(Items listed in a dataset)
_____

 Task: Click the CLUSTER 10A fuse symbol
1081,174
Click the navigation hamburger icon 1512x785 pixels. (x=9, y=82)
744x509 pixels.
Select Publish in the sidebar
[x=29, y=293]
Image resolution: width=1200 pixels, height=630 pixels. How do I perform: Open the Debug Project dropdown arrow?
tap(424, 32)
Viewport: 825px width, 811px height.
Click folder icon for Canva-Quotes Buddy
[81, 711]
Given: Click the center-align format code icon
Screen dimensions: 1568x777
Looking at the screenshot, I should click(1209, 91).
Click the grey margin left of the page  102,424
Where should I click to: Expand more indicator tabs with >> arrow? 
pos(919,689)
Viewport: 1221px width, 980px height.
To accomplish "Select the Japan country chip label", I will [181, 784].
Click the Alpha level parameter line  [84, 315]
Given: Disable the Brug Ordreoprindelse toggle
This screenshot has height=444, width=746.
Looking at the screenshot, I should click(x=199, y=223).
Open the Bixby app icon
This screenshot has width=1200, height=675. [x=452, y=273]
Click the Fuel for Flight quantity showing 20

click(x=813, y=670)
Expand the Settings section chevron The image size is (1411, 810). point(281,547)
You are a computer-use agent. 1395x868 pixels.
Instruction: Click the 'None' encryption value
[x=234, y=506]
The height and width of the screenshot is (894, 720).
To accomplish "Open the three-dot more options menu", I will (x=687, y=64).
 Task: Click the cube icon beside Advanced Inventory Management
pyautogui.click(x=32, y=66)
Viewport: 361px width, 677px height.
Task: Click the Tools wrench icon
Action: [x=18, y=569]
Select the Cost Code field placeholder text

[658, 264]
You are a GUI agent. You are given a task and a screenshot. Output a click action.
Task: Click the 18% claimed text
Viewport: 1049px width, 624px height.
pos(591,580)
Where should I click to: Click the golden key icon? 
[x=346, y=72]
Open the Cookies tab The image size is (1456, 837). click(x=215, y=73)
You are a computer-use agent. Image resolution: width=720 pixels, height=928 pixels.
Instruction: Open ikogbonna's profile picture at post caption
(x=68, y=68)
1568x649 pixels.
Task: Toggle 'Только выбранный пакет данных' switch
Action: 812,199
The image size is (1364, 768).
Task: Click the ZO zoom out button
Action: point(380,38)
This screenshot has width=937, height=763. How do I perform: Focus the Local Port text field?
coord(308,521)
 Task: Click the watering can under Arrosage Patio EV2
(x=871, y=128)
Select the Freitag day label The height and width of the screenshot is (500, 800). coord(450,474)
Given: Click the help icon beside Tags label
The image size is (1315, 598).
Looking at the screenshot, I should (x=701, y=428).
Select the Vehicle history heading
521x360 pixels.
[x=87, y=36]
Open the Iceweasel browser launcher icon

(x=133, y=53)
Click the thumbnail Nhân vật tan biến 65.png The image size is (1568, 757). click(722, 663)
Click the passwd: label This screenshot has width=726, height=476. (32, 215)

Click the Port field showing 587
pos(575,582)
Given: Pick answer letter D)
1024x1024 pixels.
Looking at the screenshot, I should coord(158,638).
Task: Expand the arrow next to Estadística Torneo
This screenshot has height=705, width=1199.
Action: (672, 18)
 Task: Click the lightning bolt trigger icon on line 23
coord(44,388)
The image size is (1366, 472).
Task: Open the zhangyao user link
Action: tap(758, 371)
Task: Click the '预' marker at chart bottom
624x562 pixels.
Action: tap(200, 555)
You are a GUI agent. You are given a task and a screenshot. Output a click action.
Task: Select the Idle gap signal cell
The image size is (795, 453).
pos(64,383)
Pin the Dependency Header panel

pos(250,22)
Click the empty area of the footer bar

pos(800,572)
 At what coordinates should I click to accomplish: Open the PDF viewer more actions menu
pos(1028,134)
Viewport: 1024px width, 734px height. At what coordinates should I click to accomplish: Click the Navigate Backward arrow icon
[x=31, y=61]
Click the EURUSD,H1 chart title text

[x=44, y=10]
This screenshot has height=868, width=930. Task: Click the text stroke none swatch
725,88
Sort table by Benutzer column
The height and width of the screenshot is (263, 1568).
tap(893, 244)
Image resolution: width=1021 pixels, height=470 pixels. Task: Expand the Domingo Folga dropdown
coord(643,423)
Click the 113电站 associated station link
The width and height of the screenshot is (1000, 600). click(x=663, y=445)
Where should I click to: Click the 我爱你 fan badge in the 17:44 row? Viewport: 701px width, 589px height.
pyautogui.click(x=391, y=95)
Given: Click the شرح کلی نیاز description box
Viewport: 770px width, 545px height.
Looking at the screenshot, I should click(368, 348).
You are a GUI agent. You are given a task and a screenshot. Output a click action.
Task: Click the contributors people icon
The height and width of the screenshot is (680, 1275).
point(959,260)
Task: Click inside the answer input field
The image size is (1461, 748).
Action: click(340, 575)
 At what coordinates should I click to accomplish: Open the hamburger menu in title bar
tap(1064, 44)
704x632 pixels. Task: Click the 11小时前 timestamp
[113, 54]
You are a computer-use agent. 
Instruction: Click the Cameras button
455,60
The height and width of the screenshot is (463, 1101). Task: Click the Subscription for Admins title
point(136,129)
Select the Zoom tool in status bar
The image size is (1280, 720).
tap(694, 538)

_____

■ Instructions to follow ■
Gather and copy every line of the data in which the string "answer" is found.

■ Exercise result ■
Given: Pick answer letter D)
Task: Click inside the answer input field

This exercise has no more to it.